**What is being asked:** How many lines in the records below contain the word "settings"? Answer with the number only.

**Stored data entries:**
Content starts
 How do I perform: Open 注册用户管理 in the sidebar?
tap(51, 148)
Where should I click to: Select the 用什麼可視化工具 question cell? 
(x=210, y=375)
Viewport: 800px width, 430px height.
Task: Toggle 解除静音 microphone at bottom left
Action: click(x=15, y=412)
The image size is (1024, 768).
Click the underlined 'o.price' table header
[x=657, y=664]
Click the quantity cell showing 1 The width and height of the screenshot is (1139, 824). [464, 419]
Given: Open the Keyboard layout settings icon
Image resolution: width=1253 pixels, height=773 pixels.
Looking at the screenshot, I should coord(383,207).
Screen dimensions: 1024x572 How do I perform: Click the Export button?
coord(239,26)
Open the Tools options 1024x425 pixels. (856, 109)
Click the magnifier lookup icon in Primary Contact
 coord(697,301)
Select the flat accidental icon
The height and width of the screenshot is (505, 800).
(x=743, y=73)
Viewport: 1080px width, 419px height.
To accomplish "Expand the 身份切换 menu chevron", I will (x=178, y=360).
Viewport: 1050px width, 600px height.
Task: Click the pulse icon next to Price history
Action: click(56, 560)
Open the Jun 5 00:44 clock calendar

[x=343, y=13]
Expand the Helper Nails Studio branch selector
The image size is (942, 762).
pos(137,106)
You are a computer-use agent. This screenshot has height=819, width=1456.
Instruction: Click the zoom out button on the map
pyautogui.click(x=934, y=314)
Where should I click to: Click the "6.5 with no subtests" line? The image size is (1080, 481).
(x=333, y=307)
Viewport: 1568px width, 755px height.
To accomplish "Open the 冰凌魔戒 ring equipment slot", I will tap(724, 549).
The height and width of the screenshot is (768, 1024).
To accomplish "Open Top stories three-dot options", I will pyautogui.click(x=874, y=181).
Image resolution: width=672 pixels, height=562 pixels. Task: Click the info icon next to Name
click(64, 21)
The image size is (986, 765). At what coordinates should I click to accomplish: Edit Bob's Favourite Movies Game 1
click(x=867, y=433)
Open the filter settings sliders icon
Content ends
**Answer section:** 2